Rainwater harvesting project expands in Tanay
From its initial beneficiaries — 200 students of Rawang Elementary School in Barangay Tandang Kutyo — the Hyundai Rainwater Harvesting Facility is out to expand its reach to other water-challenged areas in Tanay, Rizal as partners in sustainability, Hyundai Motor Company (HMC), Better World Korea, Hyundai Asia Resources, Inc. (HARI), H.A.R.I. Foundation Inc. (HFI) and the Tanay local government enter the second phase of the partnership.
Better World Korea, the corporate social value arm of HMC, through HFI, the CSR arm of HARI, recently donated a Hyundai HD36 light truck customized into a potable water delivery truck. The formal turnover ceremony took place last Oct. 23 at Tanay Municipal Hall.
The water delivery truck is expected to be a regular sight in Tanay as it shuttles to and from Rawang Elementary School to collect and deliver potable water to neighboring communities, starting with Barangay Plaza Aldea.
In his remarks, Tanay Mayor Rex Tanjuatco thanked Hyundai, noting that said communities have been in dire need for a source of pure water prior to the installation of the facility.
“In the first three months after the rainwater harvesting facility was installed, the people were hesitant to drink. So, the teachers and the students of Rawang were the first ones to make use of the water. The rest of the community decided to draw water only when they saw that the children were not getting sick and that they were needlessly spending on buying water from other places.
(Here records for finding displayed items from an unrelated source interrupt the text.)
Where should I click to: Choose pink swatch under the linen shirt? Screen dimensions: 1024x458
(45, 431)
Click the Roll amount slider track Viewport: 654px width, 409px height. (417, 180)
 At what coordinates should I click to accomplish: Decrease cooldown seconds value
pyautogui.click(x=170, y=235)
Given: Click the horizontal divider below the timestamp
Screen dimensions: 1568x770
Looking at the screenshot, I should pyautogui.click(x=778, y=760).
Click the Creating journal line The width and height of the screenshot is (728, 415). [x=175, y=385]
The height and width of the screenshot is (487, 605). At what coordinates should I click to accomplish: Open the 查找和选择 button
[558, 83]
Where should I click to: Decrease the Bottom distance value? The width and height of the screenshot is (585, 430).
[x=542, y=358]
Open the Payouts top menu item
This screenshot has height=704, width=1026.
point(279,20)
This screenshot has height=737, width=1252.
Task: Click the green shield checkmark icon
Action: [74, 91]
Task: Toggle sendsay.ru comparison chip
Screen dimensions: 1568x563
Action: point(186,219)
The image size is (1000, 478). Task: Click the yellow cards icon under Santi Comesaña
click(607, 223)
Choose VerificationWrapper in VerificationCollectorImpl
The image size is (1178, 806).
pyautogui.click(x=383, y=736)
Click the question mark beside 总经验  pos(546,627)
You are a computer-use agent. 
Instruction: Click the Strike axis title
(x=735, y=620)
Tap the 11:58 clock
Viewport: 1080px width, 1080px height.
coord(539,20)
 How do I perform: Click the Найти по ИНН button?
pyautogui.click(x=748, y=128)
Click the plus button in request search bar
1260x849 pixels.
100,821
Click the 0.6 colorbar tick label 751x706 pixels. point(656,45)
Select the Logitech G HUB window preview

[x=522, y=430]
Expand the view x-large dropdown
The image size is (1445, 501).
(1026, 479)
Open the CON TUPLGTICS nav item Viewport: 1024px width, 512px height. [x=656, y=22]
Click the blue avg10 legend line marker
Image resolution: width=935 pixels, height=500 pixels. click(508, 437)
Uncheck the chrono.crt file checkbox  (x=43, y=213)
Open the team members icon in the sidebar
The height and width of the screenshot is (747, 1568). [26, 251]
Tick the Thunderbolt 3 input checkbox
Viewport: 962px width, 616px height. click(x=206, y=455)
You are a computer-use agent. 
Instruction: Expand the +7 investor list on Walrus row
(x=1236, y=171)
In the next few years, we realized that Rawang was producing excess water, so the donation of this water delivery truck is a great help to us,” Tanjuatco said.
HFI president Maria Fe PerezAgudo said, “We have an early Christmas present to the residents of Tanay. This is close to the heart of H.A.R.I. Foundation because we can truly see and feel the benefits derived from the pilot Rainwater Harvesting Project. Now, it is on its phase two, which will provide more clean water to more people — one community at a time. My dream is to multiply the success of the Rainwater Harvesting Project to the various islands of this country.”
Rawang Elementary School head teacher, Catherine Resurrecion, considers this development as a blessing to Tanay.
“Our partners ensure that our water is potable. We were helped to maximize (the gifts of) nature — rain water. The water truck will be a channel for our school to be of service to more communities,” she said.
Resurrecion also pointed out an increase in the enrollment in her school, from 150 (2017) to 200 (2019) because people have seen how the school is meeting the basic needs of the community: the availability of drinking water, as well as water to clean the toilets, water to bathe in, and water to sustain the community’s vegetable farming.
It also enables the school to properly implement the Department of Education’s “Wash in Schools” hand-washing program, which helps safeguard the health of underprivileged school children in remote areas.
The pilot Rainwater Harvesting Facility was launched in Rawang Elementary School on March 22, 2017, fruit of the partnership of HMC, Better World Korea, HFI, and the Institute for Global Education, Exchange and Internship (IGEEI).
An invention of Prof. Han Moo Young of the Engineering College of Seoul National University, the facility uses a filtration method capable of producing and storing as much as 25 gallons of potable water a day from rain gathered in roof gutters.